* [Consigne a]
Répondez à ces questions d'après l'extrait de page :
(i) Dans quelle ville se trouve la petite Église de Réveil du pasteur ?
(ii) Que signifie « semer » dans le jargon des Églises évangéliques de la Rd Congo ?
(iii) À qui appartiennent l'or et l'argent, selon les pasteurs ?

╭─ Extrait de page

Dans sa petite Église de Réveil de Matadi, dans la province du Bas-Congo (sud-ouest de Kinshasa), un pasteur exhorte ses fidèles. “Chers frères et sœurs, si vous voulez que 2012 soit une année prospère pour vous, semez ! Je prierai pour vous !”
Dans le jargon des Églises évangéliques de la Rd Congo, “semer” signifie “donner de l’argent ou un bien matériel à son Église”. Lors des prêches, les pasteurs de ces Églises en ont fait un refrain, voire une exigence. “L’or et l’argent appartiennent à Dieu, répètent-ils sans cesse à leurs ouailles. Et si vous lui donnez ces richesses, Il vous les rendra au centuple et résoudra vos problèmes.”

╰─
╭─ Données de la tâche

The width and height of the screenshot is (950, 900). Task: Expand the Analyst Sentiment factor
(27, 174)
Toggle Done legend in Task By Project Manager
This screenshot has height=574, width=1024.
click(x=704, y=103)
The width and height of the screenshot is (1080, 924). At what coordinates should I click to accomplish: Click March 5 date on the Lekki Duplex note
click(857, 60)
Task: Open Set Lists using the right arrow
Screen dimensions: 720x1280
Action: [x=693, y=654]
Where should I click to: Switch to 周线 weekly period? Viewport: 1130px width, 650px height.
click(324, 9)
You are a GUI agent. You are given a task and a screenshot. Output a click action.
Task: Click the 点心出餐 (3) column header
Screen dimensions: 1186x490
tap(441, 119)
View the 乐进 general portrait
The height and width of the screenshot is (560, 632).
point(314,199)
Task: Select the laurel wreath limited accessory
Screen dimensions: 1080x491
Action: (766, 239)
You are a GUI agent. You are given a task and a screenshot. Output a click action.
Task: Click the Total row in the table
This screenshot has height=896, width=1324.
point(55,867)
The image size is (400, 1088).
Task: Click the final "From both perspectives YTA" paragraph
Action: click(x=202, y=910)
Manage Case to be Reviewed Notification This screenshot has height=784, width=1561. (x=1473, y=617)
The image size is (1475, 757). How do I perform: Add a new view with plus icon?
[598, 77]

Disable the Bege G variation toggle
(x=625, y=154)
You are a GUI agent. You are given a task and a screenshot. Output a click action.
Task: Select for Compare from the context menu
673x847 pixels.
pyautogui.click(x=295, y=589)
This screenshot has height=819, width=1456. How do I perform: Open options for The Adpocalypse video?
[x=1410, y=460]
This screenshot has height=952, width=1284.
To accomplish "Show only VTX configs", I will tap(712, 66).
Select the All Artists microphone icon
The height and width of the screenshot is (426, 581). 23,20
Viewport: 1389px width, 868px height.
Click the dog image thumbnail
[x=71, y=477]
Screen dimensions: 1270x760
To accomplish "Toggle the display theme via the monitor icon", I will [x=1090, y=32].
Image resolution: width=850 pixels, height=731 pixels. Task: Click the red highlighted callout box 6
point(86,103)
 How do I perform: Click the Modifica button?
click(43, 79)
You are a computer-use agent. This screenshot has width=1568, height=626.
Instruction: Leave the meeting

╰─

* [Consigne b]
Réécrivez en liste JSON de chaînes, à raison d'une chaîne par ligne et sans les lignes vides, le passage des rangées qui commence à la ligne contenant « Select the All Artists microphone icon » et va jusqu'à la fin des rangées, ces deux bornes comprises.

* [Réponse rédigée a]
(i) À Matadi, dans la province du Bas-Congo.
(ii) Donner de l'argent ou un bien matériel à son Église.
(iii) À Dieu.

* [Réponse rédigée b]
[
  "Select the All Artists microphone icon",
  "The height and width of the screenshot is (426, 581). 23,20",
  "Viewport: 1389px width, 868px height.",
  "Click the dog image thumbnail",
  "[x=71, y=477]",
  "Screen dimensions: 1270x760",
  "To accomplish \"Toggle the display theme via the monitor icon\", I will [x=1090, y=32].",
  "Image resolution: width=850 pixels, height=731 pixels. Task: Click the red highlighted callout box 6",
  "point(86,103)",
  " How do I perform: Click the Modifica button?",
  "click(43, 79)",
  "You are a computer-use agent. This screenshot has width=1568, height=626.",
  "Instruction: Leave the meeting"
]